Exercise: The reply must contain exactly the lines below from the one with "Where should I click to: Click" down to the one with "Image resolution: width=723", both included, and nothing more; please omit the pictures.

---------- Data for processing

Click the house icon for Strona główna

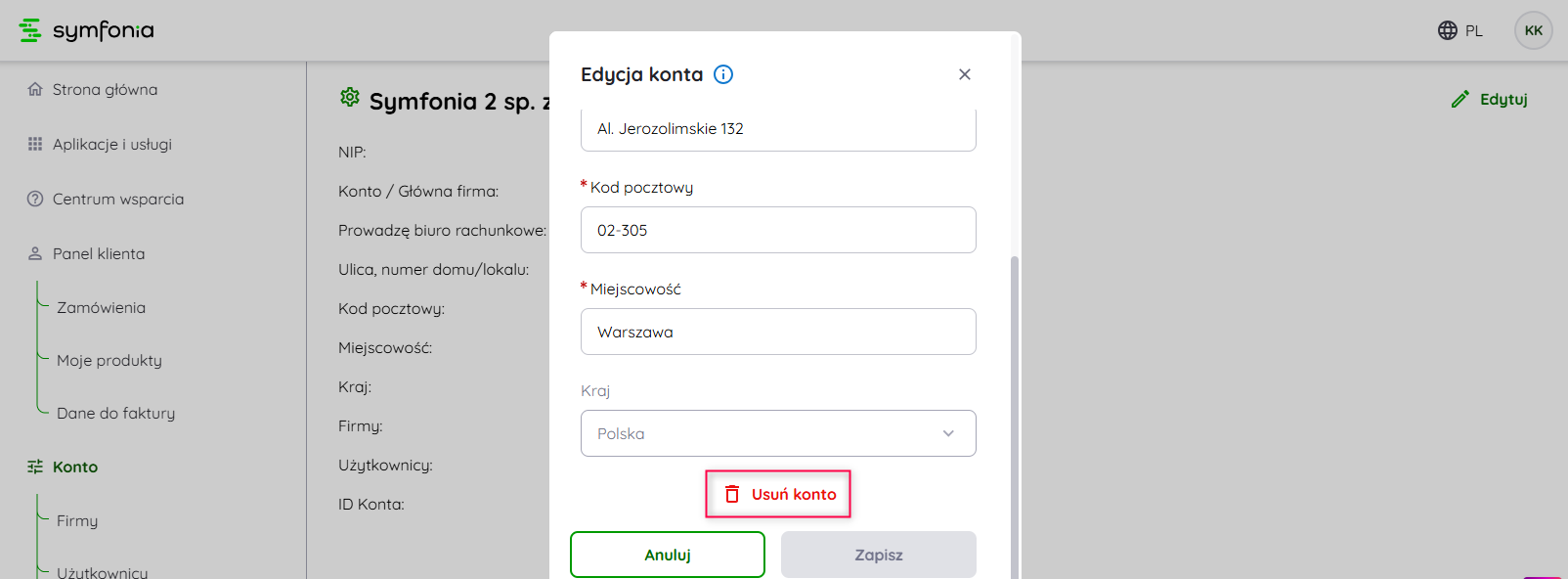35,89
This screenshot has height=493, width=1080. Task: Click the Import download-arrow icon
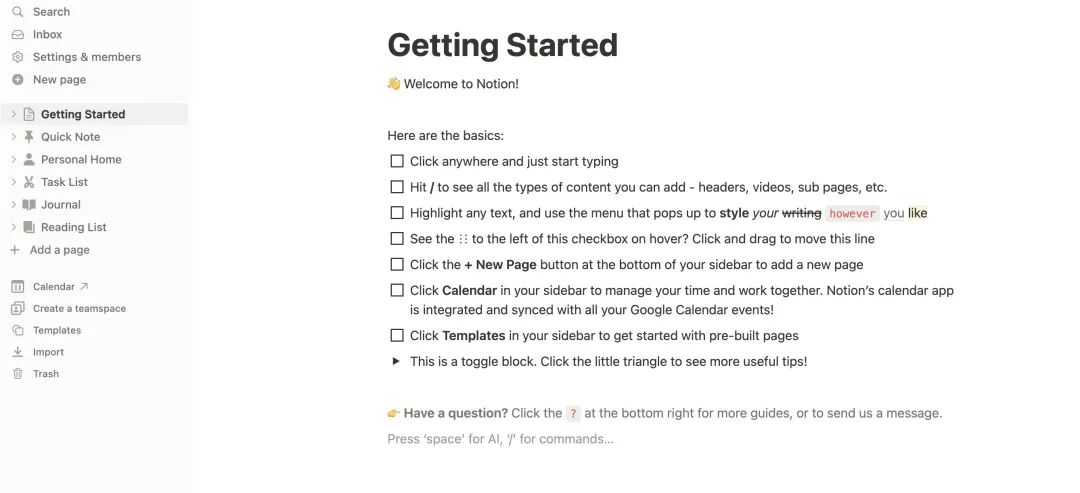tap(18, 352)
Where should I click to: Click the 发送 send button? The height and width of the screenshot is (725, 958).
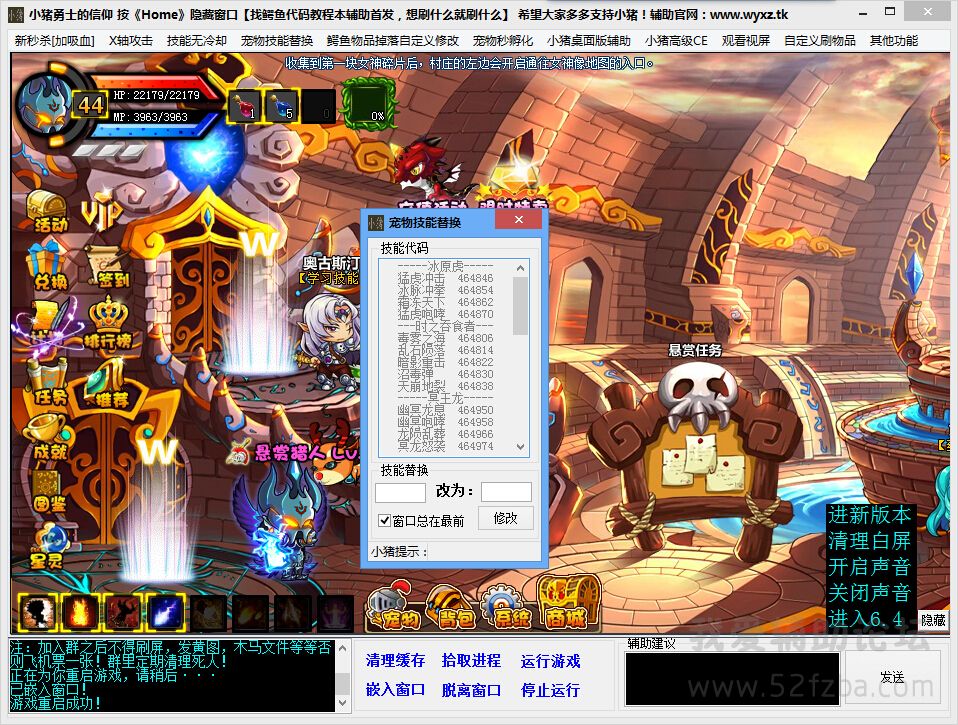(892, 678)
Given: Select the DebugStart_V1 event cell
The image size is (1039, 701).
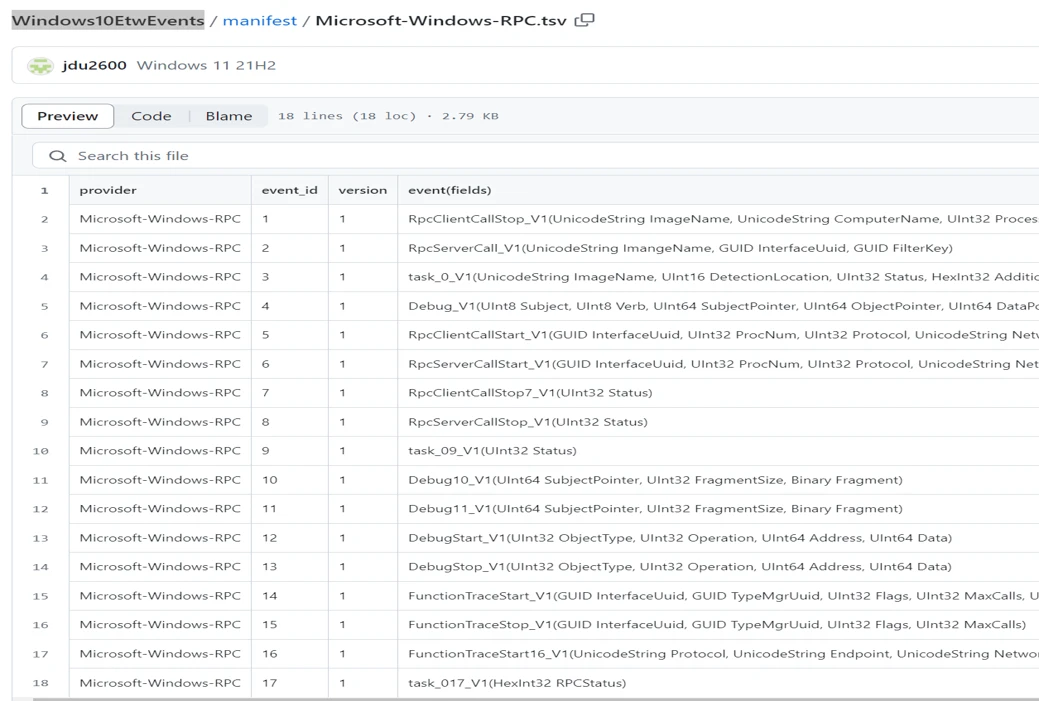Looking at the screenshot, I should [x=680, y=538].
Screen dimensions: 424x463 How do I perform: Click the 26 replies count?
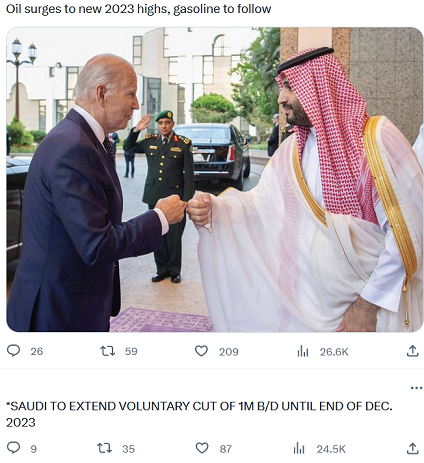click(x=37, y=351)
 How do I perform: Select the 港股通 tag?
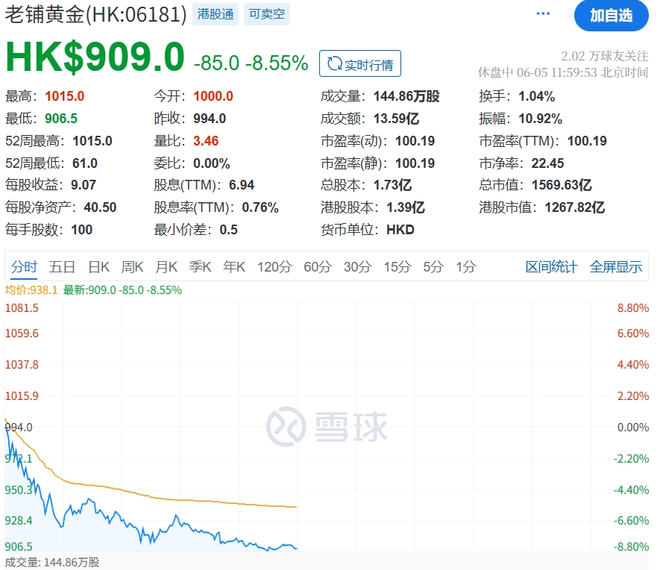tap(215, 15)
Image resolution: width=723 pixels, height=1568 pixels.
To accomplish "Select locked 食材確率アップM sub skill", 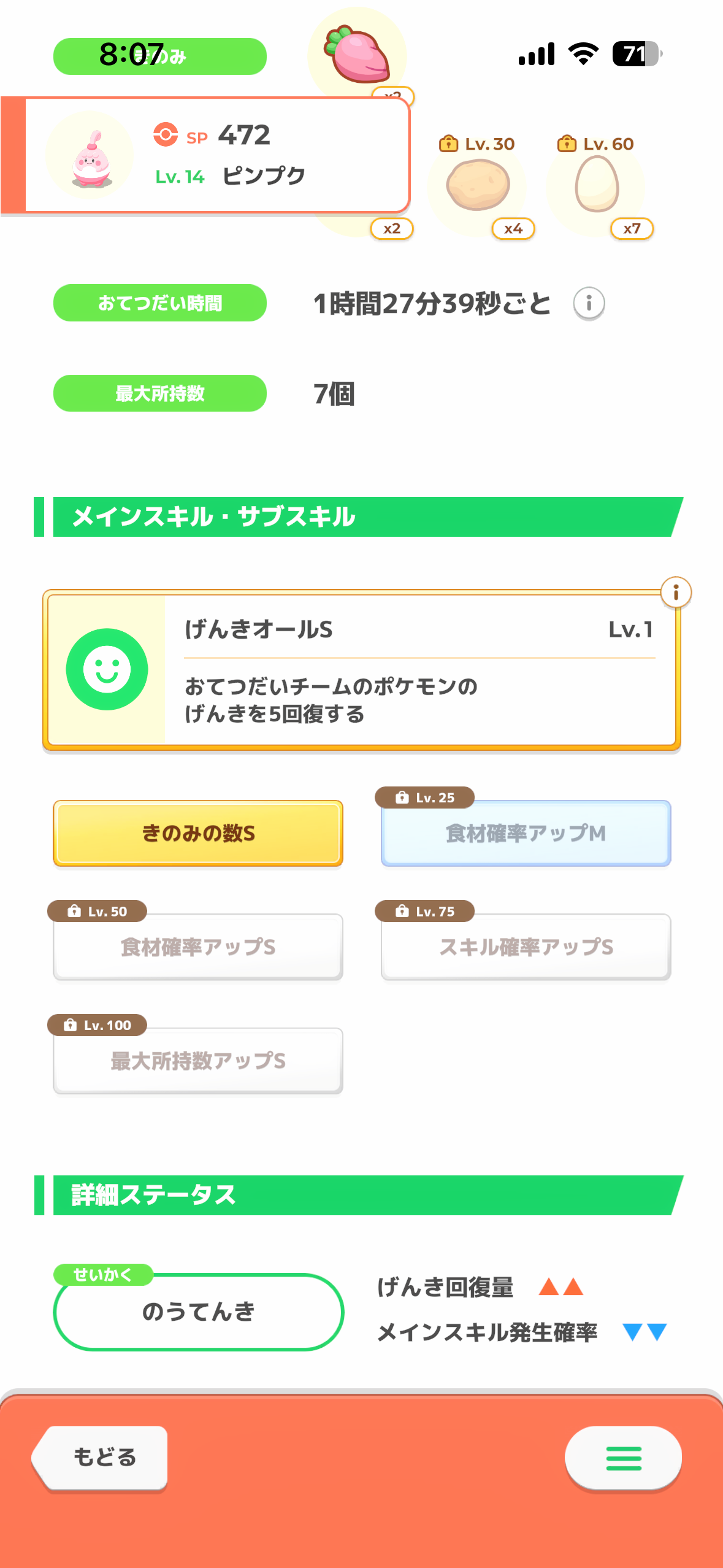I will click(526, 833).
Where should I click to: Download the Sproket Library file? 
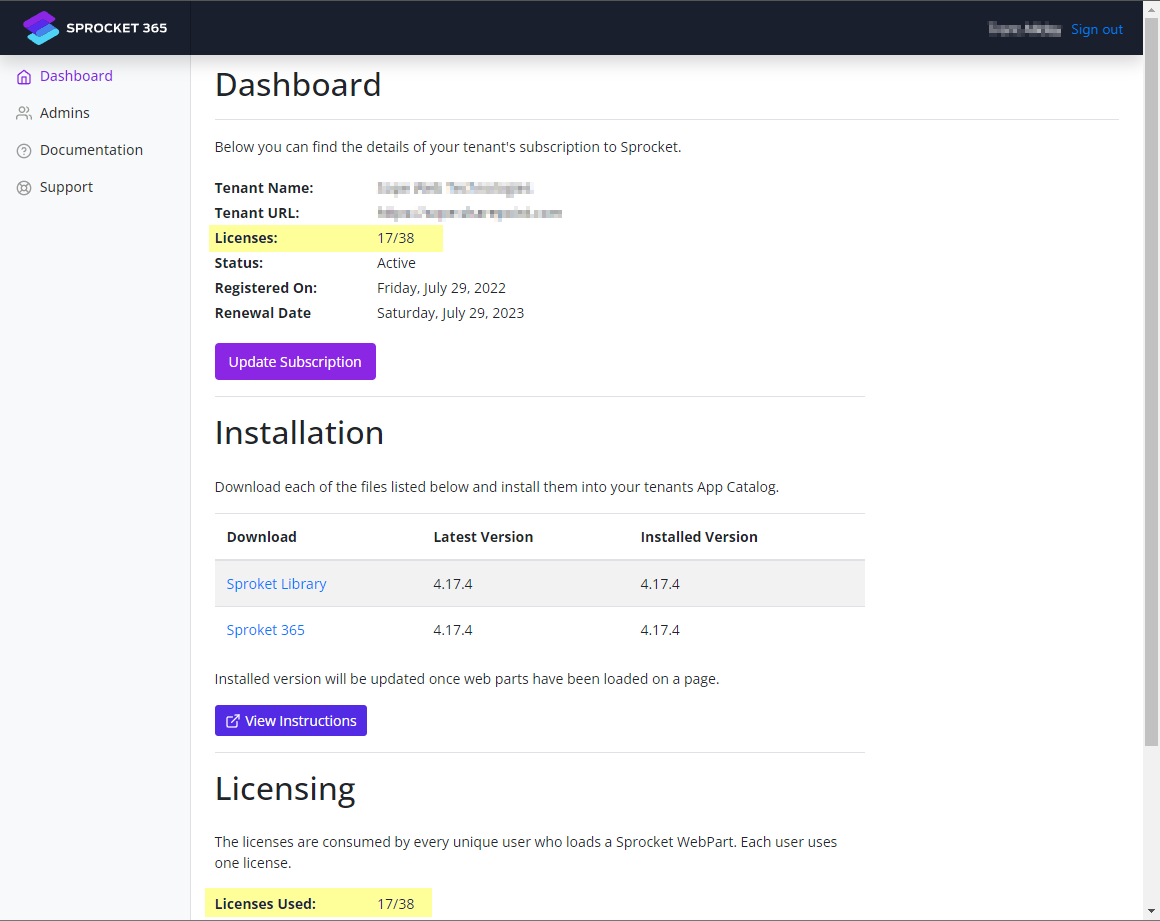[276, 584]
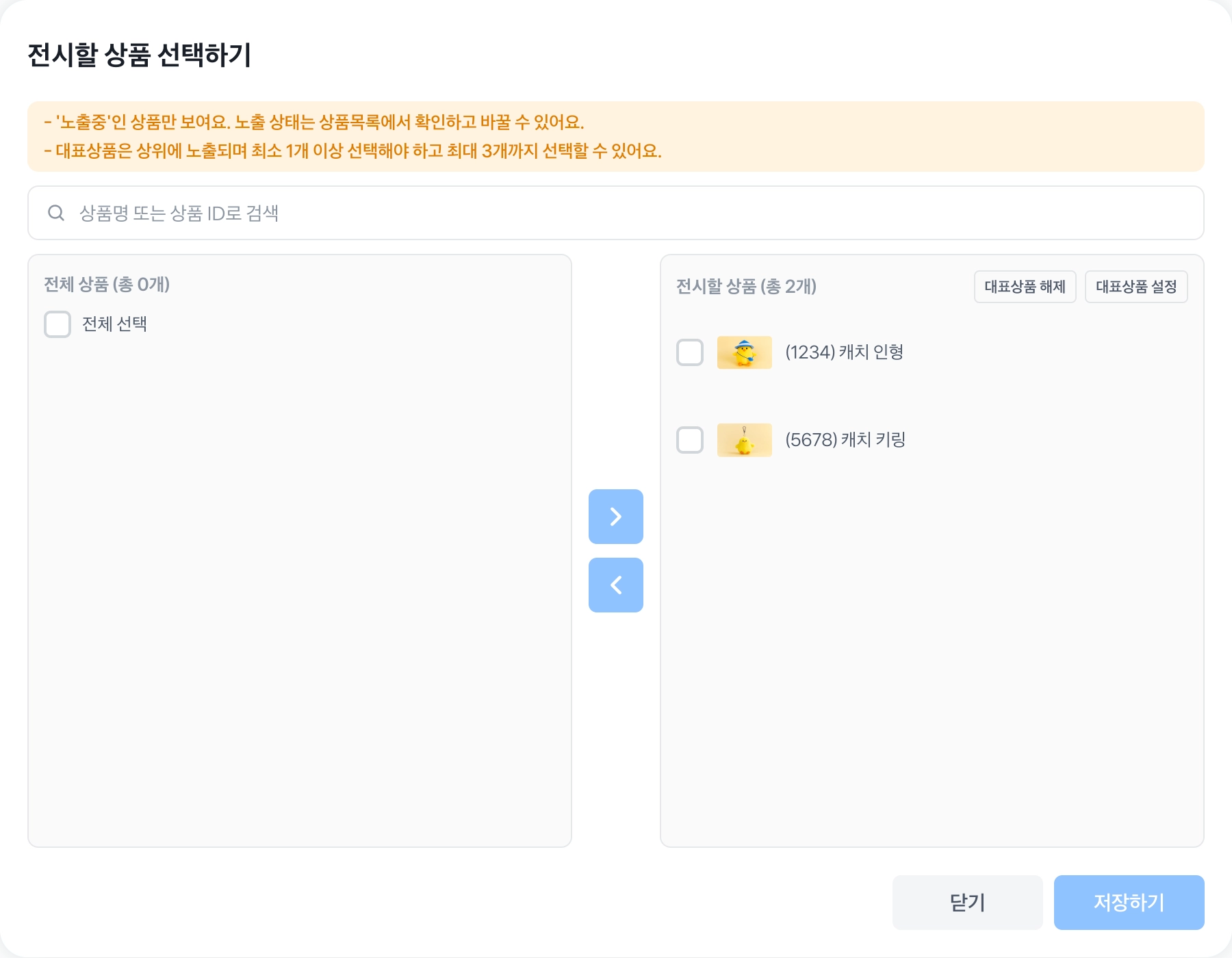
Task: Click the 전체 선택 label text
Action: [x=114, y=324]
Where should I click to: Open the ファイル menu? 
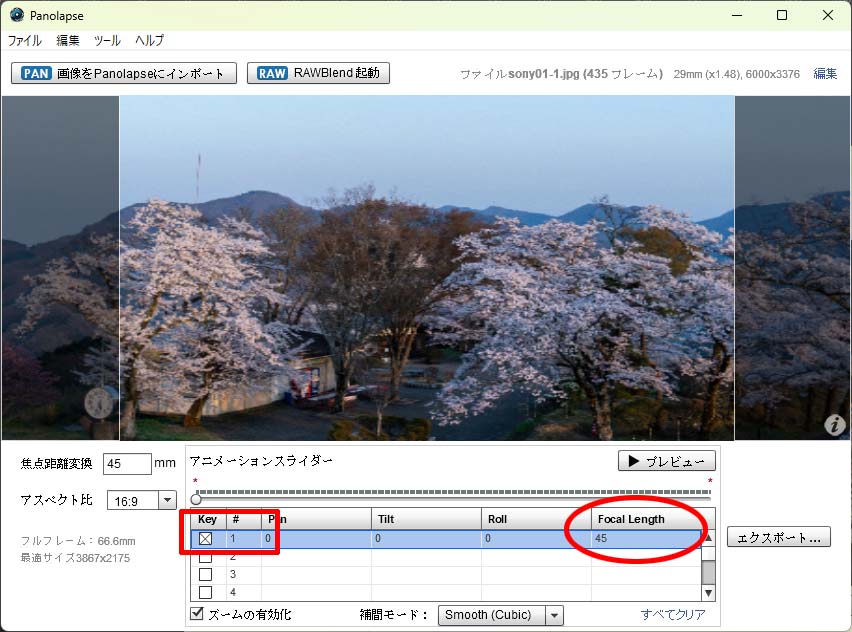pyautogui.click(x=25, y=41)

--------------------

Your solution:
Where should I click to: Click the 发送 send button? The height and width of the screenshot is (725, 958).
(892, 678)
Given: Select the DebugStart_V1 event cell
The image size is (1039, 701).
Looking at the screenshot, I should [x=680, y=538].
Screen dimensions: 424x463 How do I perform: Click the 26 replies count?
click(x=37, y=351)
 How do I perform: Select the 港股通 tag?
tap(215, 15)
Image resolution: width=723 pixels, height=1568 pixels.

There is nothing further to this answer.